Nuestro público, como muchos otros, de parecida mentalidad e idiosincrasia, no escapa al vilipendio íntimo de los actores y actrices que no lograron su favor, ni trocaron su coquetería esquiva en solicitud o su estiramiento en ridícula alegría. El actor cómico, por serlo o creerlo, se resiste airadamente sí el público no festeja las sandeces que el autor pergeñó con el apresuramiento de quien se sabe acreedor a piadosas tolerancias, e increpado doblemente, si su cosecha de morcillas resulta para el espectador tan anodina e insulsa como la anterior. Sí la complicidad de autor e intérprete, urde tamaños infundios, a qué pretender que un tercero que paga, remate exaltadamente con sus aplausos lo que es injuriante como expresión de teatro y vejatorio como regalo al espectador? Este fenómeno de inconsecuencia en elencos visitantes va dejando de serlo para convertirse en cosa ordinaria.

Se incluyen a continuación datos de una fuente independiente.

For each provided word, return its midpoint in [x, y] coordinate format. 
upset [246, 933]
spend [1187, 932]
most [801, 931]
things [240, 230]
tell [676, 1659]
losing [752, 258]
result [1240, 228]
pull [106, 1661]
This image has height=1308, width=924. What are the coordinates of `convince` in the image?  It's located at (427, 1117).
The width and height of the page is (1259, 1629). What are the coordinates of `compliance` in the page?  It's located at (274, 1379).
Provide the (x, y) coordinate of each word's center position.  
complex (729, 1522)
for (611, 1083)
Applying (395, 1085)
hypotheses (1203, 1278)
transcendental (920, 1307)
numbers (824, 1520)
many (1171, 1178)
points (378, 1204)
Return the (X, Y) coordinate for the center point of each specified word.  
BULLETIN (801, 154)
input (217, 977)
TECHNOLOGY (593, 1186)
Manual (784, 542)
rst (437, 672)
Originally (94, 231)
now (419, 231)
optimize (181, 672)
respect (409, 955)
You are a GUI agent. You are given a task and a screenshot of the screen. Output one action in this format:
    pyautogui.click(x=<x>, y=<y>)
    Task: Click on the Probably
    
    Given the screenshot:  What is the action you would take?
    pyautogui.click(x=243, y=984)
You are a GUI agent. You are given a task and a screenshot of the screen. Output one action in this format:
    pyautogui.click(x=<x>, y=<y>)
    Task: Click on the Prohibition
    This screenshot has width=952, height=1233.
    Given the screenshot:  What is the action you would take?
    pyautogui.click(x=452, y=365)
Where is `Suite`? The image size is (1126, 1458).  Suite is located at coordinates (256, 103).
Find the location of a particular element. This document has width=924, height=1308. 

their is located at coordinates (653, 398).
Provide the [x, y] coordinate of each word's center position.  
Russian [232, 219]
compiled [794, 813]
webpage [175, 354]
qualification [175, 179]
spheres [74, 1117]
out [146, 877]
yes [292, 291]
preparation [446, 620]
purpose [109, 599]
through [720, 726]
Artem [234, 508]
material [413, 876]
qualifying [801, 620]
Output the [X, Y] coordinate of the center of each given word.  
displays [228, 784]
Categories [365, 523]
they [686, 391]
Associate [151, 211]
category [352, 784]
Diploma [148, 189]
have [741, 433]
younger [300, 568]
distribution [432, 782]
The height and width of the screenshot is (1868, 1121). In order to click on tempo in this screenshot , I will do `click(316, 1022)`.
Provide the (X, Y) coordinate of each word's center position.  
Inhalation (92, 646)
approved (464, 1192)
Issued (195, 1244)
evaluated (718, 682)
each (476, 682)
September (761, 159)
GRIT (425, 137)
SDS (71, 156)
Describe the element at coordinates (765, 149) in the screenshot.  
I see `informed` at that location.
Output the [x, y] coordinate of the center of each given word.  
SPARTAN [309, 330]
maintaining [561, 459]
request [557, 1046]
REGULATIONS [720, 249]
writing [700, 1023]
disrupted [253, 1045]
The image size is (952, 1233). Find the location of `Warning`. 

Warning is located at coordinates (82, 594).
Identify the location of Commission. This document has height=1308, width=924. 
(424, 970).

Convengamos en la sabiduría del público cordobés, de su fina sensibilidad. No lo acusemos de no saber reír, ni amaguemos su fibra sentimental, si se muestra helada y recatada, ante la truculencia del drama sin la mínima parcela de humanidad y de emotividad.
En el teatro nadie mide, limita o retacea sus sentimientos, pero en verdad, en la mayoría de los casos, el espectador no halla cómo desbordarlos, porque no se espejan en el tablado con la pureza que se reclaman, ni la creación escénica tiene la nobleza comunicativa de conquistar el fervor de la sala. Reír o llorar son efectos en el teatro actual que han perdido potencialidad. El venero de la gracia parece agotado. El nervio y la garra dramática, son blandos, enclenques y terriblemente cursilones. Se necesita algo más para hacer reír y algo superior para no hurtar el pañuelo.